+++ Data excerpts +++

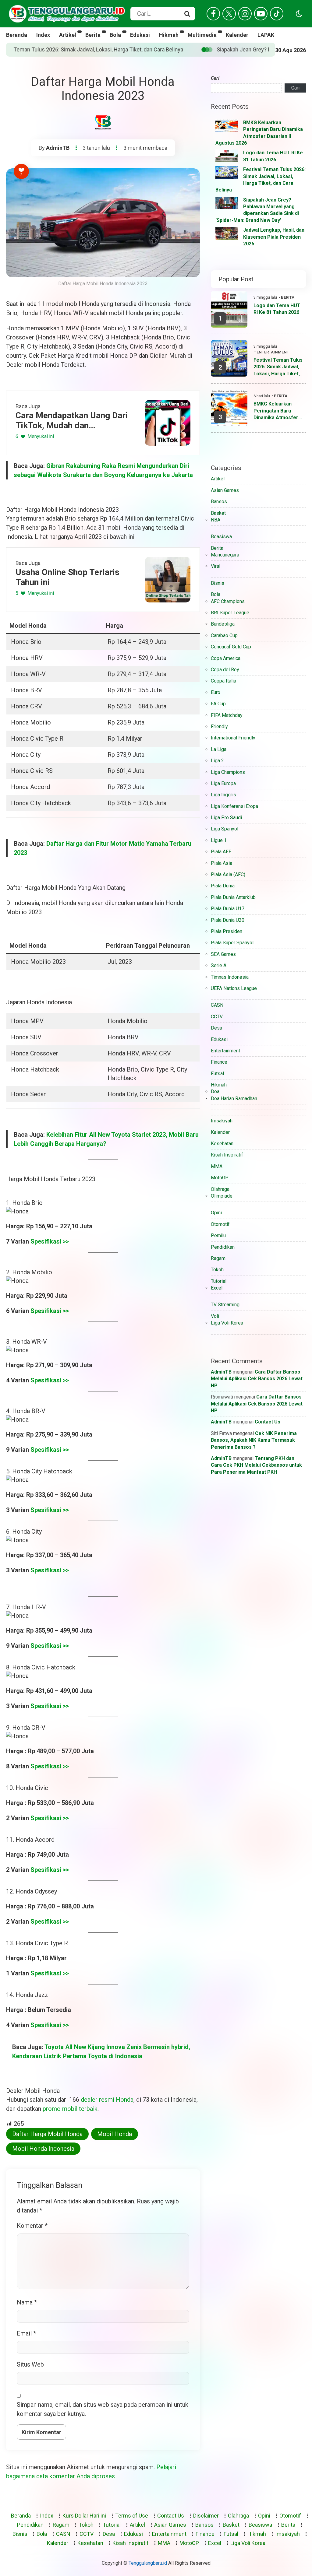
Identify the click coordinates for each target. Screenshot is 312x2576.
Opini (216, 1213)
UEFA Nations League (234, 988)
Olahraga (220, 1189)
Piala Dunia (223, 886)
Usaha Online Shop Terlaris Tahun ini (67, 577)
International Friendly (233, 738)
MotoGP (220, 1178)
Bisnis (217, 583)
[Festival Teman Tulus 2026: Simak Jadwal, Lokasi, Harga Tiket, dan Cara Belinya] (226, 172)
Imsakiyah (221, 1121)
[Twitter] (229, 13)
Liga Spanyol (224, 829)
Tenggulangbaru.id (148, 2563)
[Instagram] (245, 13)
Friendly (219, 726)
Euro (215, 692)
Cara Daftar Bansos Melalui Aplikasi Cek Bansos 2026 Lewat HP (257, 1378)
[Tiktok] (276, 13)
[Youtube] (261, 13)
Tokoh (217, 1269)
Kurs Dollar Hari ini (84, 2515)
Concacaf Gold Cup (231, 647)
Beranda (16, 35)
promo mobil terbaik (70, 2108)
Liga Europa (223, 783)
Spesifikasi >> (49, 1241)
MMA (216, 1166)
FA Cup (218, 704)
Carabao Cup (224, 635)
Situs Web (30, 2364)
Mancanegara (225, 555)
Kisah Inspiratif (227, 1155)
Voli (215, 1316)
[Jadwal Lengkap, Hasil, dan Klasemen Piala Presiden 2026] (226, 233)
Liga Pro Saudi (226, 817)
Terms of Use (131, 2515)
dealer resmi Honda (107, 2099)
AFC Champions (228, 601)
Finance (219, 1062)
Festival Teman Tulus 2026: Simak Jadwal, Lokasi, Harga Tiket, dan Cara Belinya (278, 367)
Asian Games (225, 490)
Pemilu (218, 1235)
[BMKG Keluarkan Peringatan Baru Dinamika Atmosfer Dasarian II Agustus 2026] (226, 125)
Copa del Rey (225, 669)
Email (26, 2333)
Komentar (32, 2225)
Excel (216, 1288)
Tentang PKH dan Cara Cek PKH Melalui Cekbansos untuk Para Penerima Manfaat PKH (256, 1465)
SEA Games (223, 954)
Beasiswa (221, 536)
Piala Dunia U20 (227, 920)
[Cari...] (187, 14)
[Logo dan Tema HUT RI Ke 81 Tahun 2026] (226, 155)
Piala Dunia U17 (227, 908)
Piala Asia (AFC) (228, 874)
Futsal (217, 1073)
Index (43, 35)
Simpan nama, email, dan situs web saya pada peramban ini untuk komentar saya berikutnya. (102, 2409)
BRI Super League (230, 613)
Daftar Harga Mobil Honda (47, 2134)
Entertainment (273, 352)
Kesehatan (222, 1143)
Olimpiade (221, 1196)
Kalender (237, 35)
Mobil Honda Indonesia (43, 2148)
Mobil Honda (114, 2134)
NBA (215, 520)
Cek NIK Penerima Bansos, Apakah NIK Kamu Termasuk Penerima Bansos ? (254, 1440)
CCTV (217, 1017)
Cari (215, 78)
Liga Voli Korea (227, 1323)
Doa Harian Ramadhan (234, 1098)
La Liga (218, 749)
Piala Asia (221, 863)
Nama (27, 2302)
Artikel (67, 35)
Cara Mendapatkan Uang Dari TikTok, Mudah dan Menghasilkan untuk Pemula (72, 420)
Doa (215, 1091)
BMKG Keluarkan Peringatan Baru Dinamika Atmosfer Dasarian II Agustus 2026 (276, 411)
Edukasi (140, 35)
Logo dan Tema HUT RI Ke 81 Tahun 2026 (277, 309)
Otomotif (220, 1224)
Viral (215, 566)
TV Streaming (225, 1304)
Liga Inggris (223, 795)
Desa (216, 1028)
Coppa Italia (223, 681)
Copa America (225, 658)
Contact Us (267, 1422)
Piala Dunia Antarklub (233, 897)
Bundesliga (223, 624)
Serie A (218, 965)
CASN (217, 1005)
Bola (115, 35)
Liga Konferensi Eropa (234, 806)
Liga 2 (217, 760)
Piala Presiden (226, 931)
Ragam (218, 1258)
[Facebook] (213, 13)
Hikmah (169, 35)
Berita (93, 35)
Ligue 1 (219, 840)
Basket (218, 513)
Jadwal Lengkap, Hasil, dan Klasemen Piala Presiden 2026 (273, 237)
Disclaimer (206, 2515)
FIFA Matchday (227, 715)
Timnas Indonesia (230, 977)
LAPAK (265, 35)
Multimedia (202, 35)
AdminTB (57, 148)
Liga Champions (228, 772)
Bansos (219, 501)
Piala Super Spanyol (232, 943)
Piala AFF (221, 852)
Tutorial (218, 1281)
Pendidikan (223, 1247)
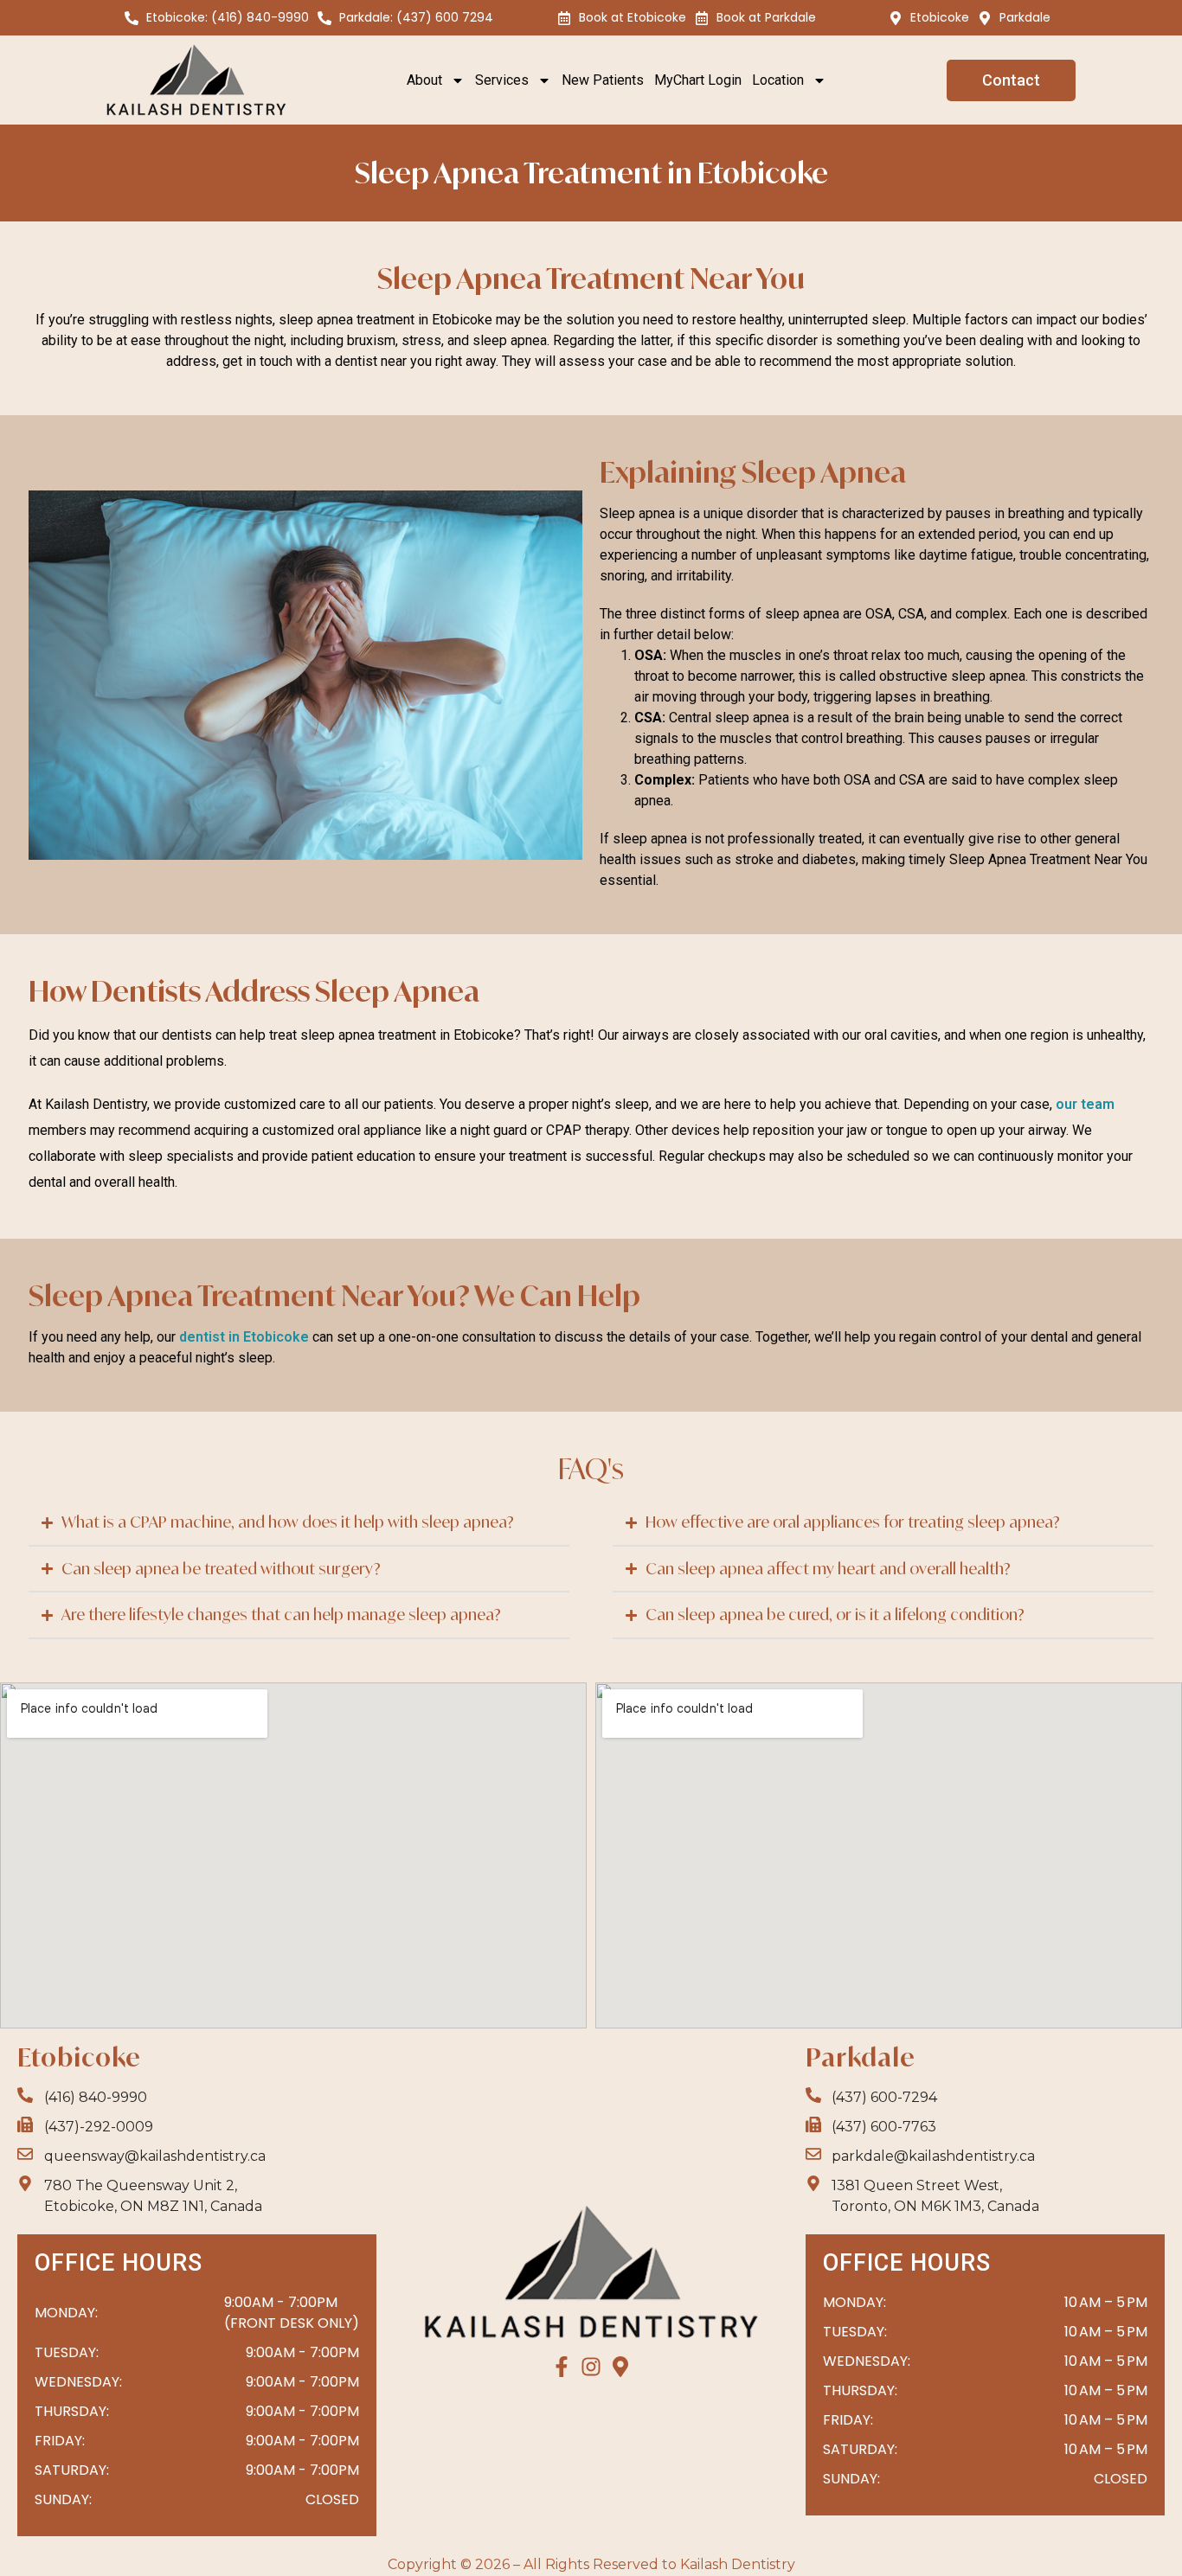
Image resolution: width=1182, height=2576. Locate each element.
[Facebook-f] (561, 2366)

+++

As the answer, set down only the lines from the data above between the one holding "Imsakiyah (221, 1121)" and the one holding "Doa Harian Ramadhan (234, 1098)", inclusive, exactly as they read.

**Answer for this exercise**.
Imsakiyah (221, 1121)
[Twitter] (229, 13)
Liga Spanyol (224, 829)
Tenggulangbaru.id (148, 2563)
[Instagram] (245, 13)
Friendly (219, 726)
Euro (215, 692)
Cara Daftar Bansos Melalui Aplikasi Cek Bansos 2026 Lewat HP (257, 1378)
[Tiktok] (276, 13)
[Youtube] (261, 13)
Tokoh (217, 1269)
Kurs Dollar Hari ini (84, 2515)
Concacaf Gold Cup (231, 647)
Beranda (16, 35)
promo mobil terbaik (70, 2108)
Liga Europa (223, 783)
Spesifikasi >> (49, 1241)
MMA (216, 1166)
FA Cup (218, 704)
Carabao Cup (224, 635)
Situs Web (30, 2364)
Mancanegara (225, 555)
Kisah Inspiratif (227, 1155)
Voli (215, 1316)
[Jadwal Lengkap, Hasil, dan Klasemen Piala Presiden 2026] (226, 233)
Liga Pro Saudi (226, 817)
Terms of Use (131, 2515)
dealer resmi Honda (107, 2099)
AFC Champions (228, 601)
Finance (219, 1062)
Festival Teman Tulus 2026: Simak Jadwal, Lokasi, Harga Tiket, dan Cara Belinya (278, 367)
Asian Games (225, 490)
Pemilu (218, 1235)
[BMKG Keluarkan Peringatan Baru Dinamika Atmosfer Dasarian II Agustus 2026] (226, 125)
Copa del Rey (225, 669)
Email (26, 2333)
Komentar (32, 2225)
Excel (216, 1288)
Tentang PKH dan Cara Cek PKH Melalui Cekbansos untuk Para Penerima Manfaat PKH (256, 1465)
SEA Games (223, 954)
Beasiswa (221, 536)
Piala Dunia U20 (227, 920)
[Cari...] (187, 14)
[Logo dan Tema HUT RI Ke 81 Tahun 2026] (226, 155)
Piala Dunia U17 (227, 908)
Piala Asia (AFC) (228, 874)
Futsal (217, 1073)
Index (43, 35)
Simpan nama, email, dan situs web saya pada peramban ini untuk komentar saya berikutnya. (102, 2409)
BRI Super League (230, 613)
Daftar Harga Mobil Honda (47, 2134)
Entertainment (273, 352)
Kesehatan (222, 1143)
Olimpiade (221, 1196)
Kalender (237, 35)
Mobil Honda Indonesia (43, 2148)
Mobil Honda (114, 2134)
NBA (215, 520)
Cek NIK Penerima Bansos, Apakah NIK Kamu Termasuk Penerima Bansos ? (254, 1440)
CCTV (217, 1017)
Cari (215, 78)
Liga Voli Korea (227, 1323)
Doa Harian Ramadhan (234, 1098)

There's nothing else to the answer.